**Stored records:**

***

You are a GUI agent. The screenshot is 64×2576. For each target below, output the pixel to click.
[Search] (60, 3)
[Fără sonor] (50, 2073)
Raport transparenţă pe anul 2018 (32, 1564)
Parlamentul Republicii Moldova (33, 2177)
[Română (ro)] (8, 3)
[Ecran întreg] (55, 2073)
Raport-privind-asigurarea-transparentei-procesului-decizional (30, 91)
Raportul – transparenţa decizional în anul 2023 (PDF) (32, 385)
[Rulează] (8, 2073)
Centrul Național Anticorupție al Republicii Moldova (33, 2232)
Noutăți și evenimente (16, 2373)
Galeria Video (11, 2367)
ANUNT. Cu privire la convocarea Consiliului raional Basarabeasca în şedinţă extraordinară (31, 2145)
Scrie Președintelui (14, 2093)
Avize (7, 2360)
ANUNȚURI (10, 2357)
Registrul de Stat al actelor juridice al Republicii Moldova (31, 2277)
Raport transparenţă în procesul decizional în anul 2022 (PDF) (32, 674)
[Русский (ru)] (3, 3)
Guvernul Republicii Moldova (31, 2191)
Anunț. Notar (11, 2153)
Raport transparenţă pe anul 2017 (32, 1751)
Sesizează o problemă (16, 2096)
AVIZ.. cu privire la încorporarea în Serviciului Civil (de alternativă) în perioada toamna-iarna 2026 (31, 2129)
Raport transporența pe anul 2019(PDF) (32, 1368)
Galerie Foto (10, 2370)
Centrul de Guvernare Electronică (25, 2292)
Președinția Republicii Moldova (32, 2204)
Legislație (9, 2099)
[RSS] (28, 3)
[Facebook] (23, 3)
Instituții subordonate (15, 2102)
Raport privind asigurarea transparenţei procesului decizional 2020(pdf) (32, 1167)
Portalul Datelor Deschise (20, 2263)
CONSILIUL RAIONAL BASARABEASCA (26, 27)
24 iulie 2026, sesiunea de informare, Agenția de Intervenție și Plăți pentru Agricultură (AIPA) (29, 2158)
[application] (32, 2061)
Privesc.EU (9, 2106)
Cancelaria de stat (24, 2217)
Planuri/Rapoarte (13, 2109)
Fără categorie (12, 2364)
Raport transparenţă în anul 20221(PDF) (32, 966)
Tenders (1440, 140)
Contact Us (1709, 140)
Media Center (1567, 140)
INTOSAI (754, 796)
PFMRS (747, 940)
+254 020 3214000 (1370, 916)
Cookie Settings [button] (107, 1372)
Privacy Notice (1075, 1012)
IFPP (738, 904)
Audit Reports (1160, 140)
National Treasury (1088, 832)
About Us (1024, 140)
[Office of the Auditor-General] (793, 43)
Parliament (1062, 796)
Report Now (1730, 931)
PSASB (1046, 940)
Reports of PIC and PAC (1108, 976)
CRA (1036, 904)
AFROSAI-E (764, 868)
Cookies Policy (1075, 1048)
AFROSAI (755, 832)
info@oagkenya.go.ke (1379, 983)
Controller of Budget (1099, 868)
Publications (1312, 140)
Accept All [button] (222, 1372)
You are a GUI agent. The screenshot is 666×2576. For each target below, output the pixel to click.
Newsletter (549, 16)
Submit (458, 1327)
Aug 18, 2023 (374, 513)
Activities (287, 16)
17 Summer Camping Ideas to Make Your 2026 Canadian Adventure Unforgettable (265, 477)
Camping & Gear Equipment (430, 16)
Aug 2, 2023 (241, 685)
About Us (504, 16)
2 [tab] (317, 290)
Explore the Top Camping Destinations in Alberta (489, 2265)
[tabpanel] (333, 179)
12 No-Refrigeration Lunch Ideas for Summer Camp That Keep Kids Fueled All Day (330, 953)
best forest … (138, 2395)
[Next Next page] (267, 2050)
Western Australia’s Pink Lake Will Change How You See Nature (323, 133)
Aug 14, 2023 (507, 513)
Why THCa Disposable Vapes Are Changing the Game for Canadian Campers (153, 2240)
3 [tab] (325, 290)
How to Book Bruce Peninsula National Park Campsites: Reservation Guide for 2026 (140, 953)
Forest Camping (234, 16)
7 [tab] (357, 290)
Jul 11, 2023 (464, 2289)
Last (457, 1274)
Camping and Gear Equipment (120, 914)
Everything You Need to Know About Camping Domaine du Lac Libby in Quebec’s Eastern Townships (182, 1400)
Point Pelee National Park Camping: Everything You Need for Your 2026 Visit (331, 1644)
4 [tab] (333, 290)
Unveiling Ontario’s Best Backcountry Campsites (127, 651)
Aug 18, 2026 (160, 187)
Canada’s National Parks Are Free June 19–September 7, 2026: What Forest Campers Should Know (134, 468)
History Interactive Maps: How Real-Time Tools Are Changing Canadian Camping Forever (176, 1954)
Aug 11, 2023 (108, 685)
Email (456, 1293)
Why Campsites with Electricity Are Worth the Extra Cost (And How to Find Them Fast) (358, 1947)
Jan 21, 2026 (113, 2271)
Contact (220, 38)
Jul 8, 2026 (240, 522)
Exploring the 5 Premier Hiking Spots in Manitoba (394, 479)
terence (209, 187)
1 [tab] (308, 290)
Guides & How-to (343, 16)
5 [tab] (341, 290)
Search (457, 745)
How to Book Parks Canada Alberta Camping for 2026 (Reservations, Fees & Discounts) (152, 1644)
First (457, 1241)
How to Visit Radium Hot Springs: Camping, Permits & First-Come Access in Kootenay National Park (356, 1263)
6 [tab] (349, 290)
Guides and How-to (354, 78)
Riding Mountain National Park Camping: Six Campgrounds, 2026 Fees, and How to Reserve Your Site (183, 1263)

***

**Your task:** Send back each record exactly, and include them all.

**The completed task:**
You are a GUI agent. The screenshot is 64×2576. For each target below, output the pixel to click.
[Search] (60, 3)
[Fără sonor] (50, 2073)
Raport transparenţă pe anul 2018 (32, 1564)
Parlamentul Republicii Moldova (33, 2177)
[Română (ro)] (8, 3)
[Ecran întreg] (55, 2073)
Raport-privind-asigurarea-transparentei-procesului-decizional (30, 91)
Raportul – transparenţa decizional în anul 2023 (PDF) (32, 385)
[Rulează] (8, 2073)
Centrul Național Anticorupție al Republicii Moldova (33, 2232)
Noutăți și evenimente (16, 2373)
Galeria Video (11, 2367)
ANUNT. Cu privire la convocarea Consiliului raional Basarabeasca în şedinţă extraordinară (31, 2145)
Scrie Președintelui (14, 2093)
Avize (7, 2360)
ANUNȚURI (10, 2357)
Registrul de Stat al actelor juridice al Republicii Moldova (31, 2277)
Raport transparenţă în procesul decizional în anul 2022 (PDF) (32, 674)
[Русский (ru)] (3, 3)
Guvernul Republicii Moldova (31, 2191)
Anunț. Notar (11, 2153)
Raport transparenţă pe anul 2017 (32, 1751)
Sesizează o problemă (16, 2096)
AVIZ.. cu privire la încorporarea în Serviciului Civil (de alternativă) în perioada toamna-iarna 2026 (31, 2129)
Raport transporența pe anul 2019(PDF) (32, 1368)
Galerie Foto (10, 2370)
Centrul de Guvernare Electronică (25, 2292)
Președinția Republicii Moldova (32, 2204)
Legislație (9, 2099)
[RSS] (28, 3)
[Facebook] (23, 3)
Instituții subordonate (15, 2102)
Raport privind asigurarea transparenţei procesului decizional 2020(pdf) (32, 1167)
Portalul Datelor Deschise (20, 2263)
CONSILIUL RAIONAL BASARABEASCA (26, 27)
24 iulie 2026, sesiunea de informare, Agenția de Intervenție și Plăți pentru Agricultură (AIPA) (29, 2158)
[application] (32, 2061)
Privesc.EU (9, 2106)
Cancelaria de stat (24, 2217)
Planuri/Rapoarte (13, 2109)
Fără categorie (12, 2364)
Raport transparenţă în anul 20221(PDF) (32, 966)
Tenders (1440, 140)
Contact Us (1709, 140)
Media Center (1567, 140)
INTOSAI (754, 796)
PFMRS (747, 940)
+254 020 3214000 (1370, 916)
Cookie Settings [button] (107, 1372)
Privacy Notice (1075, 1012)
IFPP (738, 904)
Audit Reports (1160, 140)
National Treasury (1088, 832)
About Us (1024, 140)
[Office of the Auditor-General] (793, 43)
Parliament (1062, 796)
Report Now (1730, 931)
PSASB (1046, 940)
Reports of PIC and PAC (1108, 976)
CRA (1036, 904)
AFROSAI-E (764, 868)
Cookies Policy (1075, 1048)
AFROSAI (755, 832)
info@oagkenya.go.ke (1379, 983)
Controller of Budget (1099, 868)
Publications (1312, 140)
Accept All [button] (222, 1372)
You are a GUI agent. The screenshot is 666×2576. For each target below, output the pixel to click.
Newsletter (549, 16)
Submit (458, 1327)
Aug 18, 2023 (374, 513)
Activities (287, 16)
17 Summer Camping Ideas to Make Your 2026 Canadian Adventure Unforgettable (265, 477)
Camping & Gear Equipment (430, 16)
Aug 2, 2023 (241, 685)
About Us (504, 16)
2 [tab] (317, 290)
Explore the Top Camping Destinations in Alberta (489, 2265)
[tabpanel] (333, 179)
12 No-Refrigeration Lunch Ideas for Summer Camp That Keep Kids Fueled All Day (330, 953)
best forest … (138, 2395)
[Next Next page] (267, 2050)
Western Australia’s Pink Lake Will Change How You See Nature (323, 133)
Aug 14, 2023 (507, 513)
Why THCa Disposable Vapes Are Changing the Game for Canadian Campers (153, 2240)
3 [tab] (325, 290)
How to Book Bruce Peninsula National Park Campsites: Reservation Guide for 2026 (140, 953)
Forest Camping (234, 16)
7 [tab] (357, 290)
Jul 11, 2023 (464, 2289)
Last (457, 1274)
Camping and Gear Equipment (120, 914)
Everything You Need to Know About Camping Domaine du Lac Libby in Quebec’s Eastern Townships (182, 1400)
Point Pelee National Park Camping: Everything You Need for Your 2026 Visit (331, 1644)
4 [tab] (333, 290)
Unveiling Ontario’s Best Backcountry Campsites (127, 651)
Aug 18, 2026 (160, 187)
Canada’s National Parks Are Free June 19–September 7, 2026: What Forest Campers Should Know (134, 468)
History Interactive Maps: How Real-Time Tools Are Changing Canadian Camping Forever (176, 1954)
Aug 11, 2023 (108, 685)
Email (456, 1293)
Why Campsites with Electricity Are Worth the Extra Cost (And How to Find Them Fast) (358, 1947)
Jan 21, 2026 (113, 2271)
Contact (220, 38)
Jul 8, 2026 (240, 522)
Exploring the 5 Premier Hiking Spots in Manitoba (394, 479)
terence (209, 187)
1 [tab] (308, 290)
Guides & How-to (343, 16)
5 [tab] (341, 290)
Search (457, 745)
How to Book Parks Canada Alberta Camping for 2026 (Reservations, Fees & Discounts) (152, 1644)
First (457, 1241)
How to Visit Radium Hot Springs: Camping, Permits & First-Come Access in Kootenay National Park (356, 1263)
6 [tab] (349, 290)
Guides and How-to (354, 78)
Riding Mountain National Park Camping: Six Campgrounds, 2026 Fees, and How to Reserve Your Site (183, 1263)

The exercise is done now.